Bremmer: Não é bom. Haverá um pequeno período de “lua-de-mel” quando o [vice-presidente Michel] Temer assumir, mas não irá durar muito. Os problemas estruturais da economia brasileira permanecem em seu lugar, e uma mudança na liderança política não muda isso.

Se Dilma Rousseff sobreviver (e o impeachment não for aprovado), quais serão as principais dificuldades para o governo durante esses últimos anos de mandato?

Bremmer: Bem, não parece que ela irá sobreviver à votação do impeachment. Mas mesmo que ela, de alguma forma, sobreviva, o Brasil terminará onde está agora: com uma economia em dificuldade que continua a ficar atolada com o caos político. Na chance improvável de Rousseff sobreviver à votação, ela tentará fazer um pacto de unidade nacional com os partidos centristas, que não vai funcionar.

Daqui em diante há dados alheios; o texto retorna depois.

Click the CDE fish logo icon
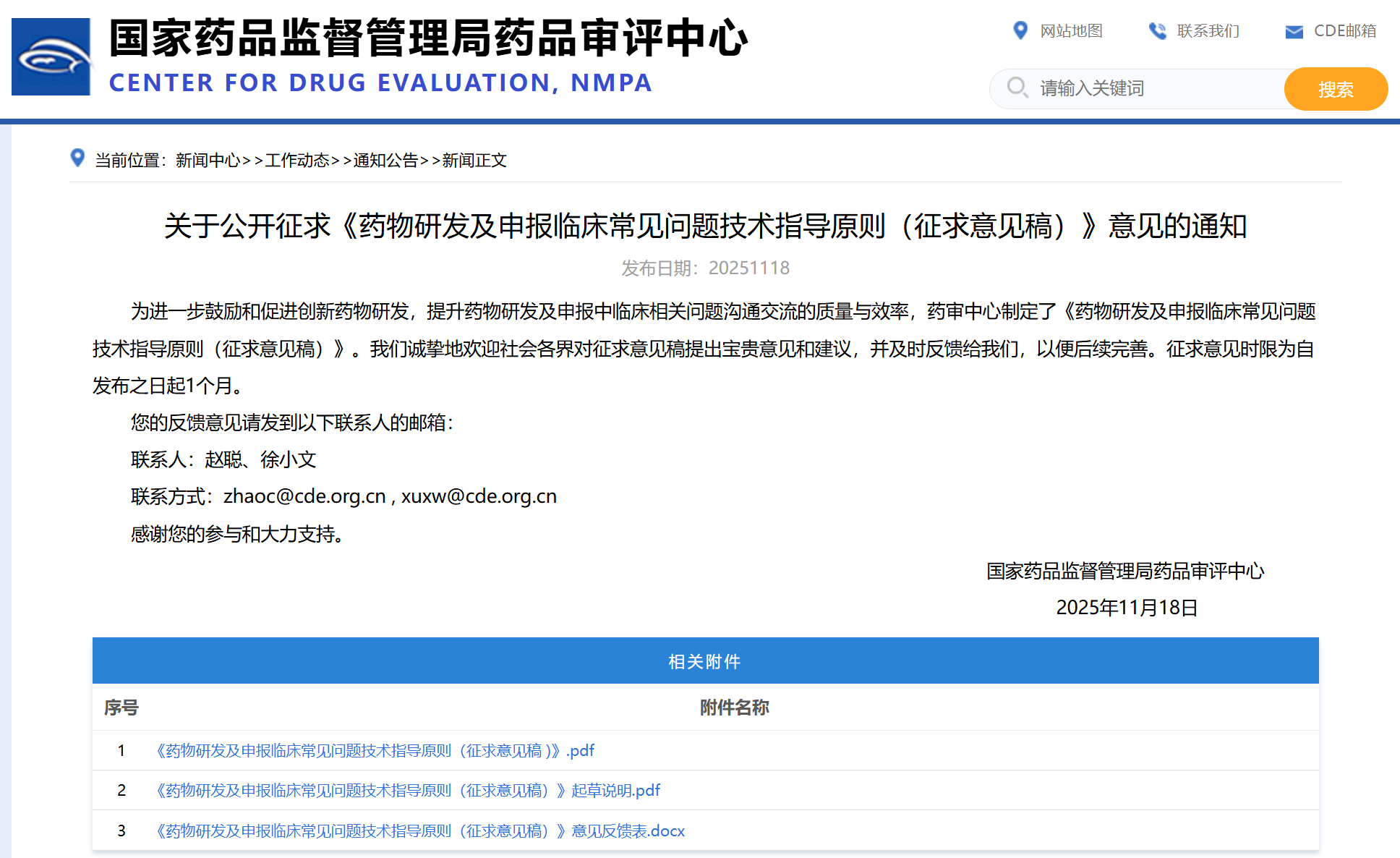(x=51, y=56)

Os gastos do governo no Brasil são, em sua maioria, obrigatórios e quase metade deles são requerimentos da Constituição. De certa maneira, criando um tipo de “bem estar social de terceiro mundo”. A crise fiscal atual – em que o país não consegue cortar os gastos devido a esse pacto social – revela uma falha no modelo? E que precisamos, neste momento, de uma reforma mais profunda?

Bremmer: Não diria que esse modelo falhou. O fracasso tem mais a ver com a ineficiência e a corrupção na gestão do país do que o projeto do pacto social. Se o governo fosse mais efetivo e transparente, haveria mais disposição por parte do eleitorado para demonstrar flexibilidade e paciência, mas não é.

A última década do Brasil foi destacada por conquistas sociais e a ascensão das camadas de renda mais baixas da população ao mercado consumidor. Há um risco de regresso nessas áreas?

Bremmer: No curto prazo, sim, especialmente porque a economia do Brasil continua em ruínas. Já começamos a ver isso.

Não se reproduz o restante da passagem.